The NHS is to spend £4.2m targeting ethnic minorities and deprived communities at a postcode level to increase the uptake of coronavirus vaccines.
NHS England bosses are concerned about lower vaccination rates among some communities in the top four priority groups, leaving people at greater risk of serious infection and death.
In a letter to local clinical commissioning groups on Wednesday NHS England said they would be given the extra cash and expected to work with local directors of public health to try and persuade at risk groups to have the vaccine.
Analysis by The Independent earlier this month of vaccination rates against deprivation and found poorer areas had lower uptake of the jabs.
NHS England has said it was also seeing specific vaccine hesitancy among black communities which have the highest levels of reluctance, while Pakistani and Bangladeshi communities had a higher hesitancy than white British and Indian communities.
It also warned that homeless people, asylum seekers and refugees as well as traveller communities may struggle to access vaccines.
Now the £4.2m of funding will be spread across the worst performing areas to fund specific engagement with communities to encourage them to be inoculated.
CCGs will be given data on vaccine uptake at a postcode level with activities to increase confidence in the vaccine and combating myths circulating in some ethnic communities. They will also be looking at removing barriers that prevent people accepting vaccine appointments.
Some areas in Manchester and other parts of the country have already set up mobile vaccination units and used local community centres after residents said they were reluctant to travel into the city centre.

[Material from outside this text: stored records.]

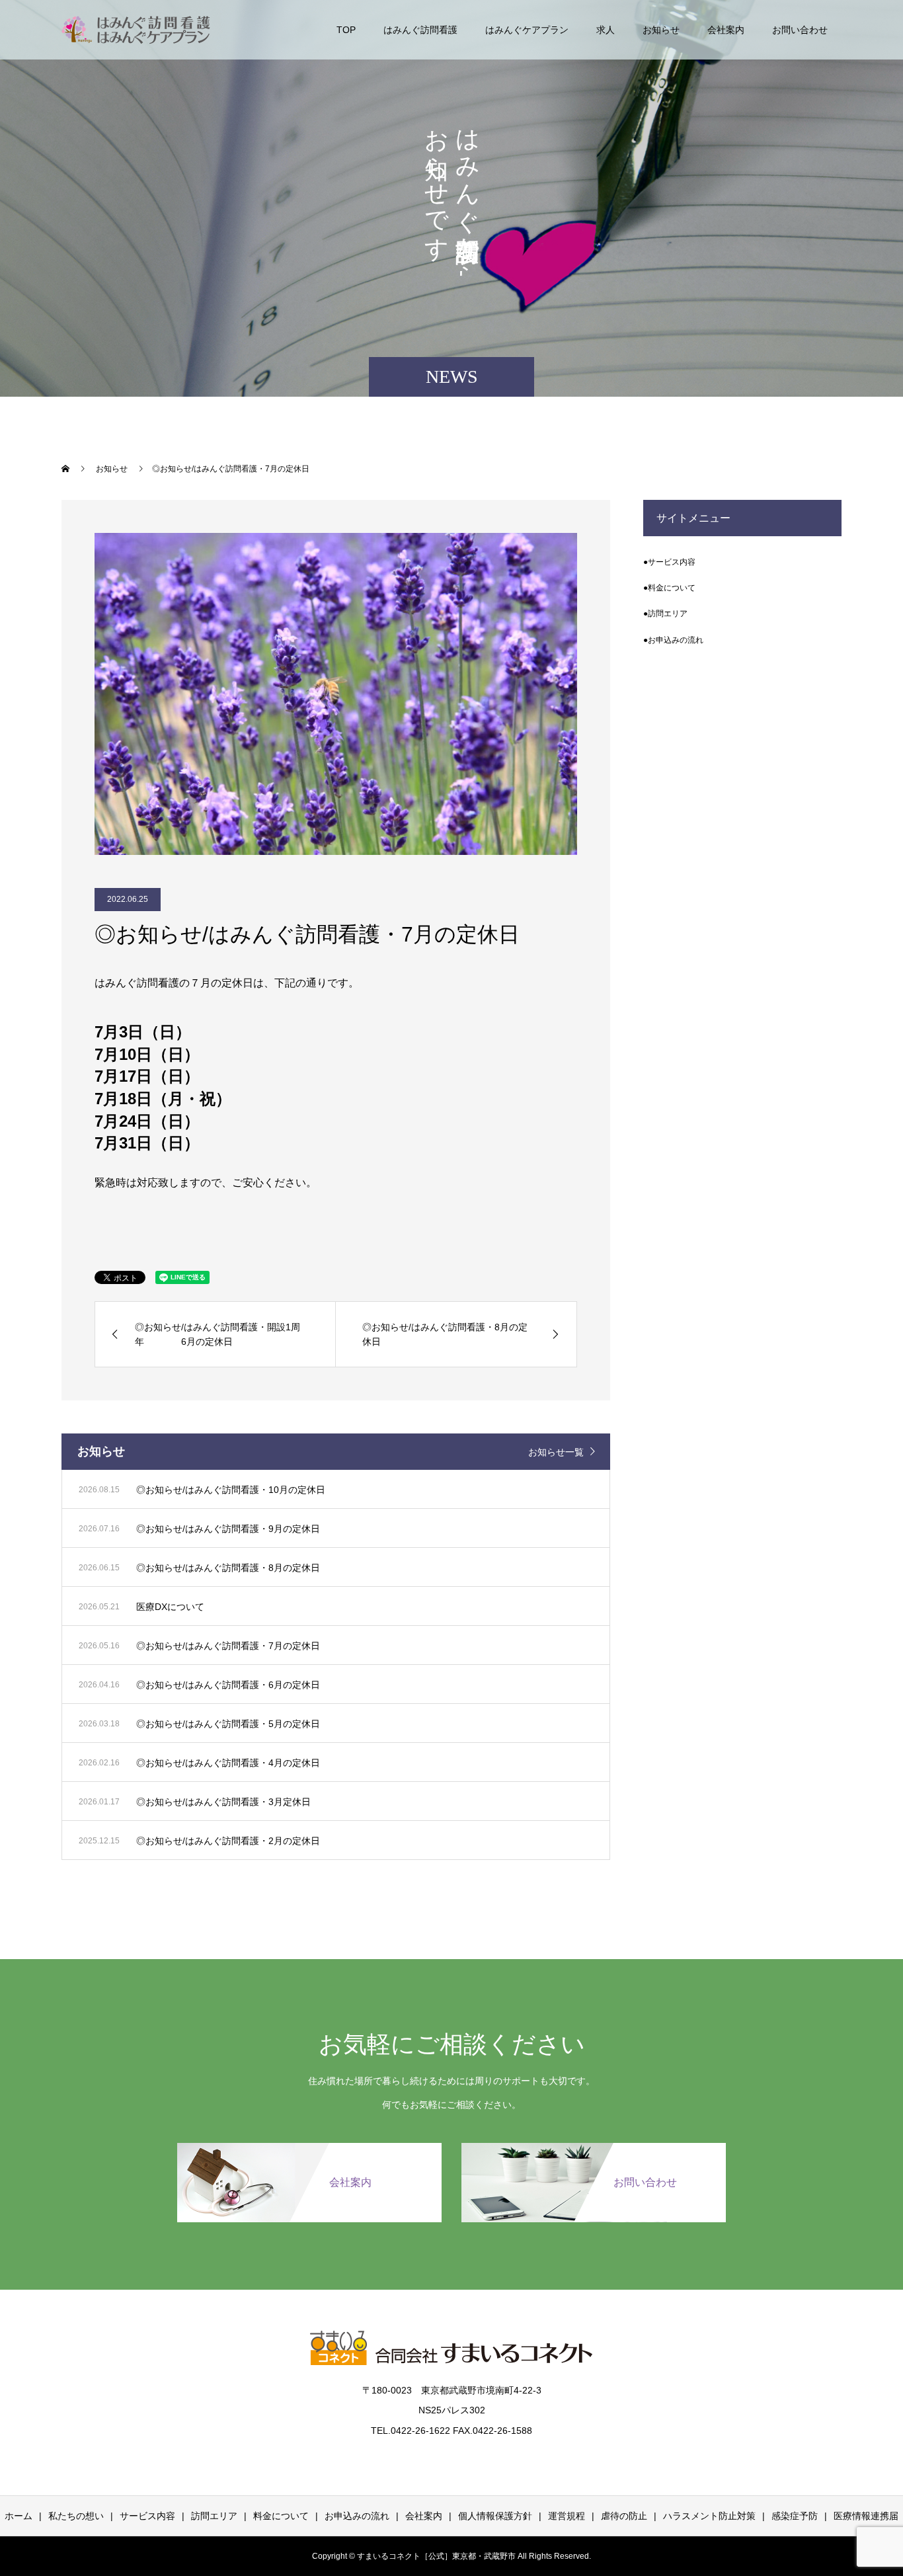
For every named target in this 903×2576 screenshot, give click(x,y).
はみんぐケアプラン (527, 29)
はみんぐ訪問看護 (420, 29)
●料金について (669, 587)
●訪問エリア (665, 613)
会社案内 (725, 29)
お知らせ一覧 (556, 1452)
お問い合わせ (800, 29)
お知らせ (661, 29)
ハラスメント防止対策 (709, 2516)
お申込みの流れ (357, 2516)
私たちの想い (76, 2516)
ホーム (18, 2516)
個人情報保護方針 (495, 2516)
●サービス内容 (669, 562)
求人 (605, 29)
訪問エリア (214, 2516)
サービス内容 (147, 2516)
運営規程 (566, 2516)
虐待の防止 (624, 2516)
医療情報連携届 (866, 2516)
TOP (346, 29)
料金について (281, 2516)
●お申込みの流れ (673, 640)
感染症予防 (794, 2516)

In Crawley, a vaccine bus that travels into local areas to deliver the jabs has been set up while GPs in some parts of the country and contact individuals directly to urge them to get the vaccine.
The NHS is also working with community pharmacists to set up temporary vaccination clinics in community settings including churches and other places of worship.
NHS England’s chief operating officer Amanda Pritchard said: “Despite considerable efforts to reach the most vulnerable members of our communities, and the high level of vaccine confidence reported across older age groups, the risk of widening inequalities among some groups is ever-present.
“Today, we have outlined support for CCGs to address vaccine inequalities. We have also written to colleagues working across commissioning, public health and primary care about further opportunities to reach out to communities with lower uptake levels by operating temporary vaccination clinics in community venues.”
The West Midlands will receive a total of £1.1m to improve vaccine uptake with the remainder spread between the regions.
The first four priority groups included those aged 70 and over as well as care home residents and those classed as extremely clinically vulnerable.
Last week an extra 1.7 million people were advised to shield after research found they were at greater risk from the virus.
On Wednesday the government said all adults registered as having a learning disability would be offered a vaccination.